According to a further aspect of the present invention, an aerosol production element is provided that contains a heat source and an aerosol-producing substrate. The substrate providing the aerosol can be downstream of the heat source. The aerosol producing element further comprises a thermally conductive component around and in contact with the downstream portion of the heat source and the adjacent downstream portion of the aerosol-producing substrate. The thermally conductive component includes an outer surface that forms at least part of the outer surface of the heat producing element. At least a portion of the outer surface of the thermally conductive component contains a surface treatment, for example a surface coating, and has an emissivity of less than about 0.6.

In some examples, it is preferred that the emissivity of the outer surface of the thermally conductive component is less than about 0.5. In some examples, the emissivity may be less than about 0.4, less than about 0.3, less than about 0.2, or less than about 0.15. Preferably, the emissivity is greater than about 0.1, greater than about 0.2, or greater than about 0.3.

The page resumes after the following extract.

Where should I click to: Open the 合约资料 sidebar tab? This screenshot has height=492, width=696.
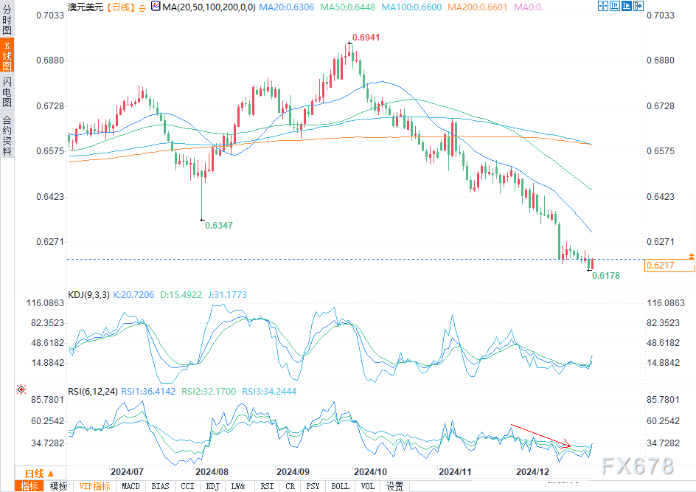click(7, 136)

The heat-conducting component may include a first heat-conducting element around and in contact with the downstream portion of the heat source and the adjacent upstream portion of the aerosol-producing substrate and a second heat-conducting element around at least a portion of the first heat-conducting element and comprising an outer surface that forms at least part of the outer surface of the smoking product. At least part of the outer heat conducting surface of the second element contains a surface treatment and has an emissivity of less than about 0.6. The second heat conducting element is preferably radially separated from the first heat conducting element by at least one layer of heat insulating material extending around at least a portion of the first heat conducting element between the first and second heat conducting elements. That is, the second heat conducting element need not be directly in contact with the heat source or substrate providing the aerosol in some examples.

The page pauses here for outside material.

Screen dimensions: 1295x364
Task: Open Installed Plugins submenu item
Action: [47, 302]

As used herein, the terms "ascending" and "descending" are used to describe the relative position of the elements, or portions of elements, of the aerosol producing element in relation to the direction in which the user draws air during use of the aerosol producing element. Aerosol generating elements as described herein have a downstream end (ie, mouth end) and an opposite upstream end. In use, the user pulls on the lower end of the aerosol producing element. The descending end is downstream of the eastern end, which can also be described as the distal end.

As used herein, the term "direct contact" is used to denote contact without any intermediate bonding material between the two components, such that the surfaces of the components touch each other.

As used herein, the term "radially spaced apart" is used to indicate that at least a portion of the second heat conducting element is spaced from the underlying first heat conducting element in a radial direction such that there is no direct contact between the portion of the second heat conducting element and the first heat conducting element.

The aerosol producing element of the present invention may have a second heat conducting element that overlaps at least a portion of the first heat conducting element. There is preferably a radial gap between the first and second heat conducting elements at one or more locations on the aerosol producing element.

Preferably, all or substantially all of the second heat conducting element is radially separated from the first heat conducting element by at least one layer of heat insulating material, so that there is substantially no direct contact between the first and second heat conducting elements to limit or prevent heat transfer by conduction from the first heat conducting element to the second heat conducting element. As a result, the second heat conducting element can maintain a lower temperature than the first heat conducting element. Radiation heat losses from the outer surfaces of the aerosol producing element may be reduced compared to an aerosol producing element that does not have a second heat conducting element around at least a portion of the first heat conducting element.

The second heat conducting element can advantageously reduce heat losses from the first heat conducting element. The second heat conducting element may be made of a heat conductive material that will increase the temperature during smoking of the aerosol producing element as heat is generated from the heat source. The increased temperature of the second heat conducting element reduces the temperature difference between the first heat conducting element and the covering material so that heat loss from the first heat conducting element can be managed, eg reduced.

By reducing heat losses from the first heat conducting element, the second heat conducting element can advantageously help to better maintain the temperature of the first heat conducting element within the desired temperature range. The second heat conducting element may advantageously assist in more efficient utilization of the heat from the heat source to heat the aerosol yielding substrate to a desired temperature range. In a further advantage, the second heat-conducting element can help maintain the temperature of the aerosol-dispensing substrate at a higher level. The second heat conducting element may in turn enhance aerosol production from the aerosol yielding substrate. The second heat conducting element can advantageously increase the overall delivery of the aerosol to the user. More specifically, in embodiments where the aerosol delivering substrate comprises a source of nicotine, it can be seen that the delivery of nicotine to the user can be significantly enhanced by the addition of another heat conducting element.

In addition, the second heat conducting element has been found to advantageously extend the smoking duration of the aerosol producing element so that more smokes can be drawn.

By providing a surface treatment on at least one portion of the heat conducting component, for example on at least one portion of another heat conducting element, further control of the temperature of the aerosol producing element is possible.

Here, the inventors also recognized that it is possible to provide a surface treatment on the outer surface of the heat conducting component, for example on another heat conducting element, to provide the desired external appearance of the aerosol producing element, provided the surface treatment maintains or provides an emissivity of less than about 0.6. In particular, maintaining or providing an emissivity of less than about 0.6 on these portions of the heat-conducting component or other heat-conducting element to which the surface treatment is applied allows radiation heat loss from the aerosol-producing element through the heat-conducting component to be managed.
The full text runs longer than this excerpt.